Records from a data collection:
════════════════

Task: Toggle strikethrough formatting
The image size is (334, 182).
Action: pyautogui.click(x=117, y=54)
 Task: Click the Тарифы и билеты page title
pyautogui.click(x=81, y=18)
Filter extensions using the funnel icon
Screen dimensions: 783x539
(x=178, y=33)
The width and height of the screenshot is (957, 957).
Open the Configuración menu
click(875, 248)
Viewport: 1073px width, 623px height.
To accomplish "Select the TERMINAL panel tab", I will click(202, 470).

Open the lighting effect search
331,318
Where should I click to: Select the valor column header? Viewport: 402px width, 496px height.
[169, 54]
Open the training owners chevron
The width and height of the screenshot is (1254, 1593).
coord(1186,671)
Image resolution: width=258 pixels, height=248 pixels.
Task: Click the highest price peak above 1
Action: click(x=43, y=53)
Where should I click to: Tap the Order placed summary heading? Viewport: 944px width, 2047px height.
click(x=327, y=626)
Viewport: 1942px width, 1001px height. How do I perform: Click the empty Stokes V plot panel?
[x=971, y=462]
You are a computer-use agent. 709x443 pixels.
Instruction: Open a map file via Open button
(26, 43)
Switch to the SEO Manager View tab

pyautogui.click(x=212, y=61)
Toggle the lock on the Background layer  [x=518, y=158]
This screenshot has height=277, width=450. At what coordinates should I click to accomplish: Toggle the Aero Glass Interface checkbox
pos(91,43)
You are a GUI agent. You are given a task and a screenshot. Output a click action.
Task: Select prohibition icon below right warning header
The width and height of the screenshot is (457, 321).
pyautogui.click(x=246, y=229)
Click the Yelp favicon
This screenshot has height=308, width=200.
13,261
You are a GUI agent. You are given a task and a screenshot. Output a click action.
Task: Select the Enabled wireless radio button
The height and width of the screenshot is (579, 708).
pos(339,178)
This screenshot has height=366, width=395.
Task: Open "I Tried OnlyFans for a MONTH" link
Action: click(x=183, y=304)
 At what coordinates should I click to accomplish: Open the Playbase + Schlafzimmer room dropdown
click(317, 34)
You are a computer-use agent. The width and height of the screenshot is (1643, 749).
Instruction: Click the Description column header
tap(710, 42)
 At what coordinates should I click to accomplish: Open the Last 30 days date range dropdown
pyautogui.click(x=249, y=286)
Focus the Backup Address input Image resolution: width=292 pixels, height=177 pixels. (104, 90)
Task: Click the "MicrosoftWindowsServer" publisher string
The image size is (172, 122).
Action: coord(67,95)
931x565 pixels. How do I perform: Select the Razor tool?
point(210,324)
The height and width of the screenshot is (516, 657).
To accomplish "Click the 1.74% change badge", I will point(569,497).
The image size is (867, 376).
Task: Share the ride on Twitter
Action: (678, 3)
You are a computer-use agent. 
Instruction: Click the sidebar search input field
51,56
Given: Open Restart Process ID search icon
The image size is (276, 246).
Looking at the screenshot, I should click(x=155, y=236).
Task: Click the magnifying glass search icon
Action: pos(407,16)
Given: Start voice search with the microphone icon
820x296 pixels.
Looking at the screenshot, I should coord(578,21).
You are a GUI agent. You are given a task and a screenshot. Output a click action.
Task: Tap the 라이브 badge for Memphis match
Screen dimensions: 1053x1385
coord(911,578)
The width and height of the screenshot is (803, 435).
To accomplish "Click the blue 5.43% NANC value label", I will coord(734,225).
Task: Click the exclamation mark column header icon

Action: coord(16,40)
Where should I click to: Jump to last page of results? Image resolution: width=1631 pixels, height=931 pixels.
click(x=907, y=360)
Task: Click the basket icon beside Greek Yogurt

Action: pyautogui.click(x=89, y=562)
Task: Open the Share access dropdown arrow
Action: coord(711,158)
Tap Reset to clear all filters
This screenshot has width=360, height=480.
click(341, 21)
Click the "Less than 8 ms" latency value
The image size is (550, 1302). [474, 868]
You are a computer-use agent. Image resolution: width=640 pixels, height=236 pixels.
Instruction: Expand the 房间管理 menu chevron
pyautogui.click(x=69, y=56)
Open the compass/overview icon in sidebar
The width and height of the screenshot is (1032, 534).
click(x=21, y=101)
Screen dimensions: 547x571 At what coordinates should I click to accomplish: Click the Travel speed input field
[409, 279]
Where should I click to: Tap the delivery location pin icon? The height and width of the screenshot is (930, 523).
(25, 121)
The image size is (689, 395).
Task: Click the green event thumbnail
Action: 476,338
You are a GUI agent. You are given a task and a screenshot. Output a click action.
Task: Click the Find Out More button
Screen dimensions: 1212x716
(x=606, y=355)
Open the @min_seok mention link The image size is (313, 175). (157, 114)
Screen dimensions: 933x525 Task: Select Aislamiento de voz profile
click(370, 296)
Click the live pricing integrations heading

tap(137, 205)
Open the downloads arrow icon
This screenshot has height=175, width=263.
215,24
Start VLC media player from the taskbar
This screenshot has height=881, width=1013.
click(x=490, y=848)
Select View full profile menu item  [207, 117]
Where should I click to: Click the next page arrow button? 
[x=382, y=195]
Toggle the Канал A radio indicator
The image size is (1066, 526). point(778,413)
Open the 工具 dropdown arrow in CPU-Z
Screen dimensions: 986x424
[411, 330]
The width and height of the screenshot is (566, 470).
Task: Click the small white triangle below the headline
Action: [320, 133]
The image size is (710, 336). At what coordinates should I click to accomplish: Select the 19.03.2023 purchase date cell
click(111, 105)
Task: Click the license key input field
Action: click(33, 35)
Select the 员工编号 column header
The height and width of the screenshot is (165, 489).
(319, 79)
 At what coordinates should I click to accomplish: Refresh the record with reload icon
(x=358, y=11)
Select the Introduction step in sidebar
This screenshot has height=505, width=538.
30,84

════════════════

* **INSTRUCTIONS TO FOLLOW**
Please return every line of the entries above that contains the string "will", matching case exactly.

* **EXERCISE RESPONSE**
To accomplish "Select the TERMINAL panel tab", I will click(202, 470).
To accomplish "Click the 1.74% change badge", I will point(569,497).
To accomplish "Click the blue 5.43% NANC value label", I will coord(734,225).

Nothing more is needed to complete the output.